Von der schlechten Aufführung der Peri hatte ich schon gehört, und daß das Münchner Publikum schrecklich zurück, ist eine bekannte Sache. Das kann Einem nun eben keine Lust zum musicieren dort machen. – Hier mache ich mit Roberts Compositionen großes Glück. Ich wiederhole Morgen sein Concert, was ganz enthusiastisch aufgenommen |5| war, eben so der Carnaval, das Quintett gleichfalls. Kurz, das Feld für Ihn öffnet sich immer mehr und mehr – ach, das Er es nicht erleben kann! – Gerade, seitdem er krank wurde ging es in der Anerkennung seiner Sachen mit Riesenschritten! doch Ihr wißt davon nichts, Ihr haltet die Aufführung des Einen oder Anderen seiner Werke noch immer für eine Begebenheit! in München seyd Ihr musikalisch in den Händen eines schrecklichen Philisters, dieses Lachner, der ja dafür bekannt, und dem es |6| Robert in seinen Schrifften geradezu gesagt. Gade sprach mir gestern auch davon, daß Alles Neuere, was Lachner aufführt, jedes Mal in München durchfällt und wahrscheinlich, weil seine Symphonien <jede> in Leipzig immer so glänzend durchfallen. Komme ich nach München, so geschiehts wirklich nur meiner lieben Mila wegen, und so hoffe ich denn auf Herbst. Wie schön wäre es gewesen, hättet Ihr mich in Karlsruhe überrascht! da hatte ich eine schöne Aufnahme! schon als ich auftrat schmückten |7| zwei schöne Kränze („für Robert“ und „für Clara“ stand daran) das Pult, nur erregte es mich so, daß ich den ganzen Abend nicht recht ruhig wieder werden konnte.
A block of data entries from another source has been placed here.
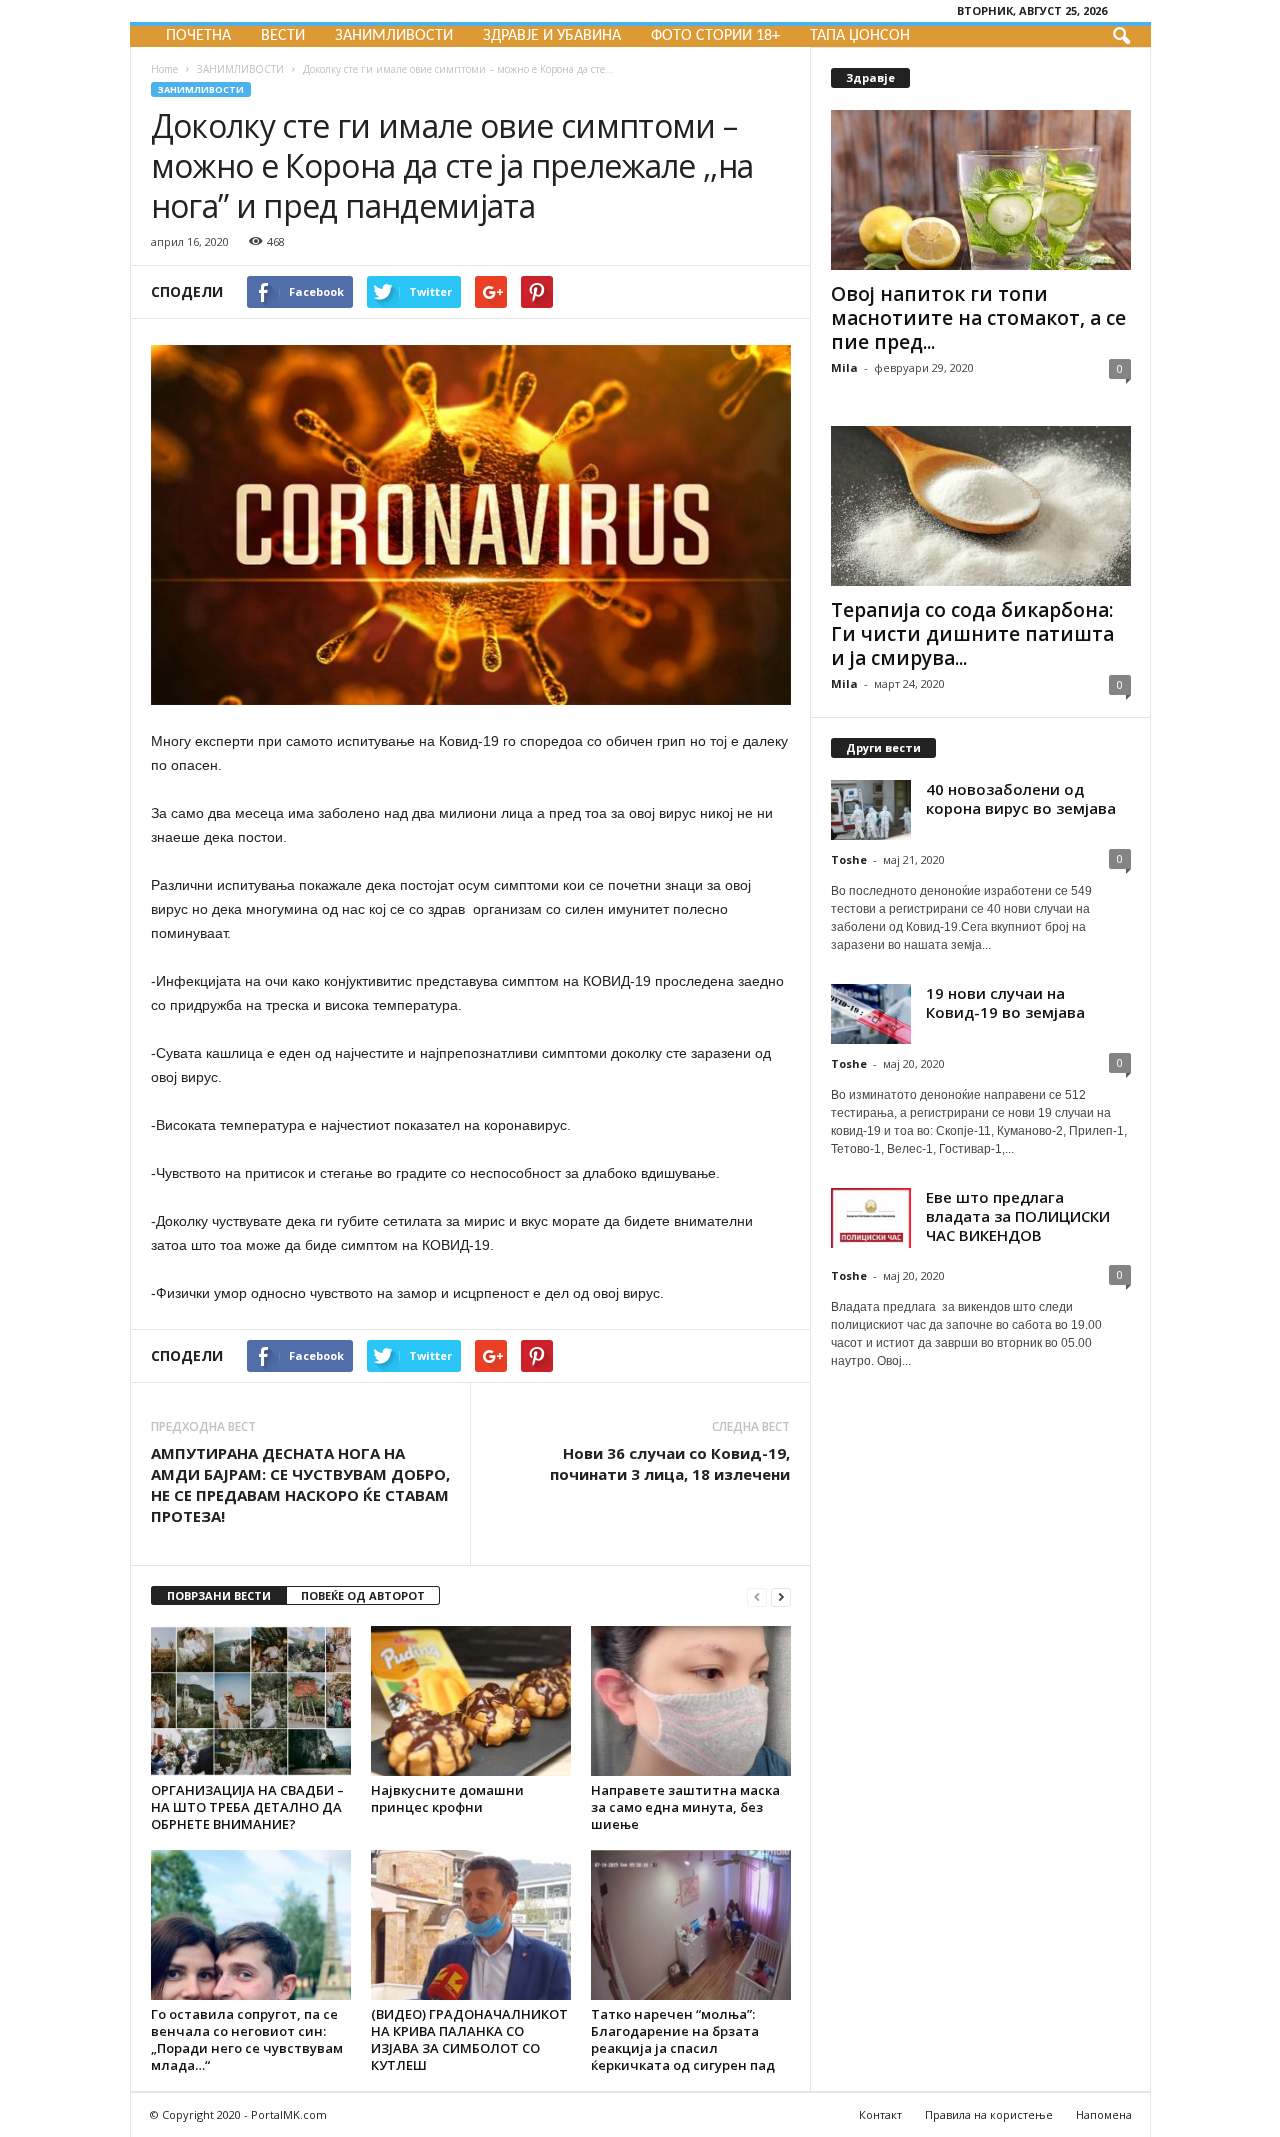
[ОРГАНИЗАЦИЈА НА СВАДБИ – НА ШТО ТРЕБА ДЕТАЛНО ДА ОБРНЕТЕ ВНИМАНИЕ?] (251, 1701)
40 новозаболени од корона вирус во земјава (1021, 798)
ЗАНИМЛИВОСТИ (394, 36)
Sollte ich, was eine Möglichkeit ist, im Januar von Frankfurth aus noch einmal hinkommen, so schreibe ich es Dir – dann kommst Du, nicht wahr? vielleicht schon nach Frankfurth? ich soll nämlich im Museum noch einmal spielen, und dort bei Freunden wohnen, wüßte ich jedoch, daß Du kämest, so blieb ich im Hôtel, <und> damit wir recht beisammen sein könnten. Ich schreibe Dir darüber, |8| so bald etwas bestimmt. Erhälst Du aber bis Neujahr keine Antwort, so ist nichts aus der Sache geworden.
Nun lebe wohl, meine theuere Emilie. Grüße innig die Deinigen, und behalte lieb
Deine
Clara.
Ich reise d. 14ten hier ab, direct nach Haus.